Vaco Binary Semantics - Security Operations Center Analyst - Endpoint Detection & Response (8-10 yrs)

Job Title : SOC Engineer.

Location : Remote.

Employment Type : Full-Time.

Shift Timing : Night Shift (7:30 Pm-4:30 Am).

About the Role :

We are seeking a skilled and proactive SOC (Security Operations Center) Engineer to join our cybersecurity team.

In this role, you will be responsible for monitoring, detecting, and responding to cyber threats, ensuring the security of our network and systems.

As a SOC Engineer, you will work closely with our IT and security teams to manage, optimize, and secure the organization's security infrastructure, with a strong focus on Endpoint Detection and Response (EDR).

Key Responsibilities :

Threat Monitoring and Analysis :

- Continuously monitor security alerts and events across networks, servers, applications, and endpoints using EDR and SIEM tools.

- Analyze and triage potential security incidents to determine their severity and potential impact.

- Respond to and escalate security incidents, documenting actions and findings.

Endpoint Detection and Response (EDR) :

- Implement, manage, and optimize EDR solutions to monitor and protect endpoints across the organization.

- Conduct proactive threat hunting and investigation within endpoints, utilizing EDR telemetry and behavioral analytics.

- Collaborate with the incident response team to perform endpoint containment, eradication, and recovery actions as necessary.

- Generate actionable insights from EDR data to strengthen overall endpoint security.

Incident Response :

- Lead the investigation and response to security incidents, including containment, eradication, and recovery.

- Collaborate with the Incident Response team to mitigate risks and analyze root causes.

Vulnerability Management :

- Identify and assess vulnerabilities in the network, systems, applications, and endpoints.
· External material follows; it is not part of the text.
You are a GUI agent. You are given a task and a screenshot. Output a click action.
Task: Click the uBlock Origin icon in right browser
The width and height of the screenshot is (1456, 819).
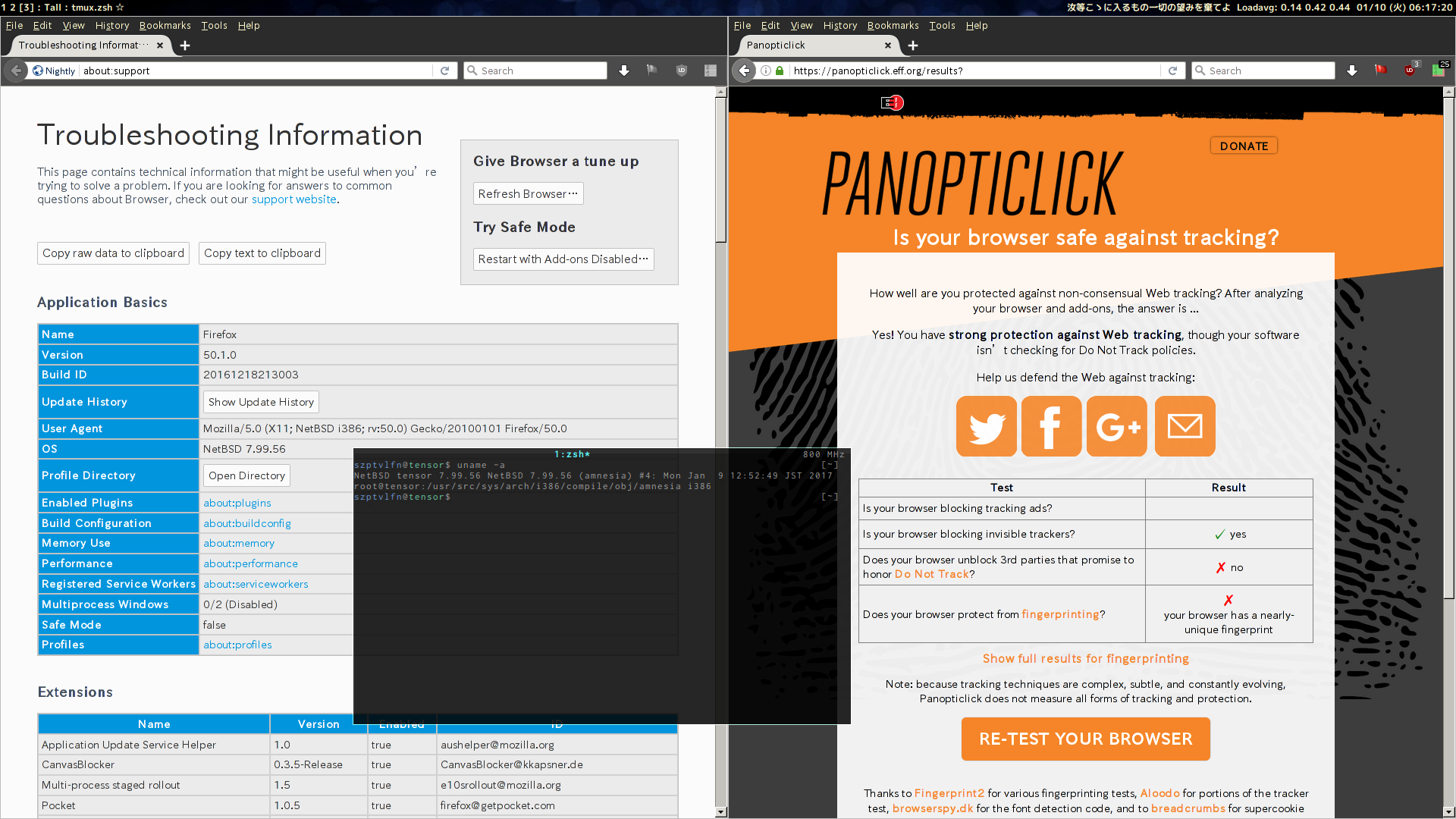(1410, 71)

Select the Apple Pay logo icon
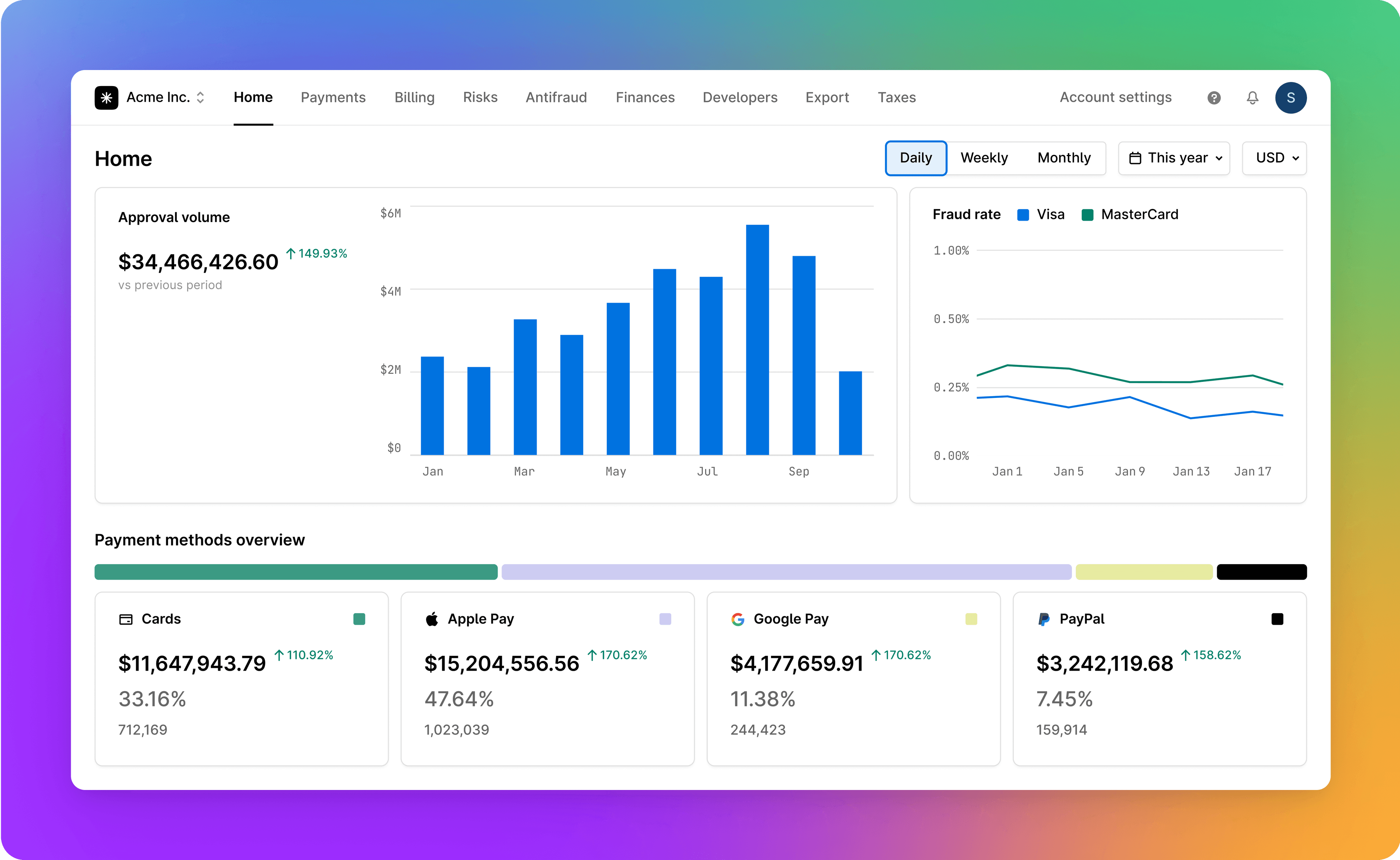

- Work with relevant teams to apply patches and recommend security enhancements.

Security Tools Management :

- Manage and optimize SIEM (Security Information and Event Management) tools and other security monitoring solutions.

- Configure, maintain, and update SOC tools, including firewalls, IDS/IPS, endpoint protection, and EDR platforms.

Reporting and Documentation :

- Create detailed incident reports and contribute to documentation of SOC processes and procedures.

- Provide regular security metrics and reports to management.

Collaboration and Improvement :

- Work closely with IT, network, and application teams to ensure a cohesive security strategy.

- Stay up-to-date on the latest cybersecurity trends, threats, and technologies, and recommend improvements to the SOC's capabilities.

Qualifications :

- Bachelor's degree in Computer Science, Information Security, or a related field (or equivalent experience).

- 8+ years of experience in cybersecurity, SOC, or a related role.

- Strong knowledge of SIEM tools (e.g, Splunk, QRadar), firewalls, IDS/IPS, endpoint protection, and EDR solutions (e.g, CrowdStrike, Carbon Black, SentinelOne).

- Familiarity with security frameworks (e.g, NIST, ISO 27001) and incident response best practices.

- Proficiency in analyzing network protocols, logs, and security events, especially from EDR sources.

- Relevant certifications (e.g, CEH, CompTIA Security+, CISSP) are a plus.

Key Skills :

- Excellent analytical and problem-solving skills.

- Strong attention to detail and ability to work under pressure in a fast-paced environment.

- Effective communication skills and ability to work in a team-oriented setting.